With one in five of us now struggling with our mental health in the UK, the detrimental impact these feelings can have on people’s well-being mustn’t be underestimated. Some of the groups particularly affected are children and parents, especially those being homeschooled or acting as the lead homeschooling teacher, and the elderly; groups I feel particularly close to and wish to help in any way I can.

Since this week happens to be Loneliness Awareness Week here in the UK, I thought there would be no better time than now for me to shed some light on this widespread issue and offer some ideas you can try to help not only your child, but yourself and others who may be struggling. With just a few small actions, we can help beat loneliness together.


Learn a New Skill:

 I’ve spoken before about the power of learning alongside your child and how it can help you create a strong bond with them, but one even more fantastic part of learning a new skill and taking part in classes is the opportunity to bond with others, too. Whether it be taking dance lessons, learning to swim or maybe even attending some art classes, adopting a new hobby or returning to an old favourite can make a real difference when it comes to feelings of loneliness; being surrounded by other people with similar interests immediately gives you at least one thing in common which you can use as a foundation upon which you can build a wonderful friendship.



Making Time for Others:

One of the most important lessons you can teach your child is the importance of making time for others, and one great way to do so is to model this behaviour for them through your own actions. For example, if you have elderly neighbours or relatives who may be struggling with loneliness, making the effort to connect with them and show you care will not only help that person in need; it will help set an amazing example for your child, too.


Charity Volunteering:

 In my Homeschooling Happiness Guide, I talk a bit about setting projects as part of your homeschool, and charity volunteering is a really good option for this. There are plenty of different ways you and your child can help, so don’t be afraid to contact charities local to you to ask – they’ll be so pleased to hear from you.
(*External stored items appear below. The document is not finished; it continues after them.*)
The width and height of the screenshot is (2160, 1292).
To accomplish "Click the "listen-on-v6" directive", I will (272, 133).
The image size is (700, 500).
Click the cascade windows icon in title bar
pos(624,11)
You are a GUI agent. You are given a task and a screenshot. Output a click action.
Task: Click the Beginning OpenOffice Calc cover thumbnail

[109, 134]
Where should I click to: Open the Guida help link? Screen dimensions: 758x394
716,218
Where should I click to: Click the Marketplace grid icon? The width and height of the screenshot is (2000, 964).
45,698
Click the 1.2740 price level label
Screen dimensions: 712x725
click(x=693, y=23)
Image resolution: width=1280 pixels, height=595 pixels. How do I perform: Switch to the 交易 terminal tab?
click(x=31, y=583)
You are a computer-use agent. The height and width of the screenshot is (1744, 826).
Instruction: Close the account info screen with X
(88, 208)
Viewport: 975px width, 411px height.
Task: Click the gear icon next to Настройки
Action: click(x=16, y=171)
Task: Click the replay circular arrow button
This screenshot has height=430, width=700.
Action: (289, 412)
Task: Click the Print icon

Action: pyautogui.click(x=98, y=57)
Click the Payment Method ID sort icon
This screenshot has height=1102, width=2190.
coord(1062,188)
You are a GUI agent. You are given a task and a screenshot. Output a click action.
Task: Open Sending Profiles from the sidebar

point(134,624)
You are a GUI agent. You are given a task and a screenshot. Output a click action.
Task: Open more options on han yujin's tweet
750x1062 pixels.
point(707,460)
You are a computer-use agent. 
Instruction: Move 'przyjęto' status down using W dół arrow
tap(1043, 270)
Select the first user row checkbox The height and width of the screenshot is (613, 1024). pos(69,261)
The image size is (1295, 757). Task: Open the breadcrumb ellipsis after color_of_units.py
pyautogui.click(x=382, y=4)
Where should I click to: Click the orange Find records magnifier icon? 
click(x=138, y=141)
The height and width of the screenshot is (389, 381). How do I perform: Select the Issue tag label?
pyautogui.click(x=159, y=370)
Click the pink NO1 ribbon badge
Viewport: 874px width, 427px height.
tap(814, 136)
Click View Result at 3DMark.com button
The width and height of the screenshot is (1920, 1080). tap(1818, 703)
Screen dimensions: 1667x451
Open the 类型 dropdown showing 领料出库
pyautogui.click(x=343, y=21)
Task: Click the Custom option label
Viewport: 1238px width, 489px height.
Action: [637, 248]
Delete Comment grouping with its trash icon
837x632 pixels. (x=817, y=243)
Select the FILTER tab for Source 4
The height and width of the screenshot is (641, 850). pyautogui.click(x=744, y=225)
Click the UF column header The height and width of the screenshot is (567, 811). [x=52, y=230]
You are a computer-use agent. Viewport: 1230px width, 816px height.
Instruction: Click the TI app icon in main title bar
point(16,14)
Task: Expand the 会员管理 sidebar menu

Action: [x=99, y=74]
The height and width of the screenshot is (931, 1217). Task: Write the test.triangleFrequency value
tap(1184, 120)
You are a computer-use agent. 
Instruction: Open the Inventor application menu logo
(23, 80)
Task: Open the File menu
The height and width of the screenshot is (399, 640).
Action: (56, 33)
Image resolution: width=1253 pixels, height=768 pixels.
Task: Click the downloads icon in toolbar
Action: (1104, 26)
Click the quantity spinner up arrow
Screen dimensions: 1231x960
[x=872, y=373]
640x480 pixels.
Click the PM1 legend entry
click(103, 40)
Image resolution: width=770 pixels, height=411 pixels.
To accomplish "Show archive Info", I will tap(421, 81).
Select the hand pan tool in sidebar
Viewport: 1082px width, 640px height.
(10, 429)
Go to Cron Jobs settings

If you find yourself feeling a little stuck or the opportunities aren’t appropriate for your child’s age or mobility levels, don’t be disheartened. I’ve spoken before about the role family pets can play in beating loneliness in my blog post here, so if your child is an animal lover, you may want to look at volunteering at your local animal shelter instead. This not only does wonders for the animals and help tackle feelings of loneliness for your child; introducing them to the concept of charity work and volunteering at a young age will set them a wonderful example that they’ll be more likely to continue when they become adults, too.

If your child isn’t interested in learning a new skill or you or they have some mobility issues that would prevent them attending that sort of class, a great alternative option for them would be to either join a group such as the Guides, Scouts, or a local choir, or for you to set up your own one and invite others to join you! Your child will be able to make lots of new friends and together you will become part of a lovely community that will help so many people; including yourself!


I hope some of these ideas are helpful for you and offer a bit of inspiration when it comes to tackling loneliness in your homeschool and beyond. If you find yourself really struggling or feel your child needs some extra support, please don’t hesitate to reach out to me or to a charity such as MIND, who are experts in mental health support and can help give you further assistance.